[Element and text position data]
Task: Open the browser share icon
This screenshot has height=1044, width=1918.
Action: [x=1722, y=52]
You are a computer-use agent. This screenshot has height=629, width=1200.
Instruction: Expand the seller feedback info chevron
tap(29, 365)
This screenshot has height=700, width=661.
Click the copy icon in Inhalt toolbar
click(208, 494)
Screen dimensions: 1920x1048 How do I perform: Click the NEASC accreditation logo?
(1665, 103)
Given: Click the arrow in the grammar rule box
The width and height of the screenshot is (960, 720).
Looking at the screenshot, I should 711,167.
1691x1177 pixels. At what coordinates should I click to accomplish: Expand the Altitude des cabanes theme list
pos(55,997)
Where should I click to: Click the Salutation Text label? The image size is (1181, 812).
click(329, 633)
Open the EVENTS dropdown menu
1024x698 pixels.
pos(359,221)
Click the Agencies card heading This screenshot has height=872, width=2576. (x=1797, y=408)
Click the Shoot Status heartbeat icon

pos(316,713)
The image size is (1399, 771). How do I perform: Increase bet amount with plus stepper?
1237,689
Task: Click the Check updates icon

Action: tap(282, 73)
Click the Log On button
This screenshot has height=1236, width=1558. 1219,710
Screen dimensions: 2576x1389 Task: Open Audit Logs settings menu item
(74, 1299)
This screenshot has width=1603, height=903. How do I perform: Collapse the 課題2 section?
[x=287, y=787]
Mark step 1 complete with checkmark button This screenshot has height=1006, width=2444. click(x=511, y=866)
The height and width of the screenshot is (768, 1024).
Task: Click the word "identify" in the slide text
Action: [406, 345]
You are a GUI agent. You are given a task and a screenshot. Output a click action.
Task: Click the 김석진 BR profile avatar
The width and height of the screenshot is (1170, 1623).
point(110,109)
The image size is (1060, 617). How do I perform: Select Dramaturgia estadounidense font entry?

__What to work on__
Copy the lines between the line containing "You are a computer-use" and the line containing "Looking at the screenshot, I should 711,167.", inclusive, with no changes.

__Output below__
You are a computer-use agent. This screenshot has height=629, width=1200.
Instruction: Expand the seller feedback info chevron
tap(29, 365)
This screenshot has height=700, width=661.
Click the copy icon in Inhalt toolbar
click(208, 494)
Screen dimensions: 1920x1048 How do I perform: Click the NEASC accreditation logo?
(1665, 103)
Given: Click the arrow in the grammar rule box
The width and height of the screenshot is (960, 720).
Looking at the screenshot, I should 711,167.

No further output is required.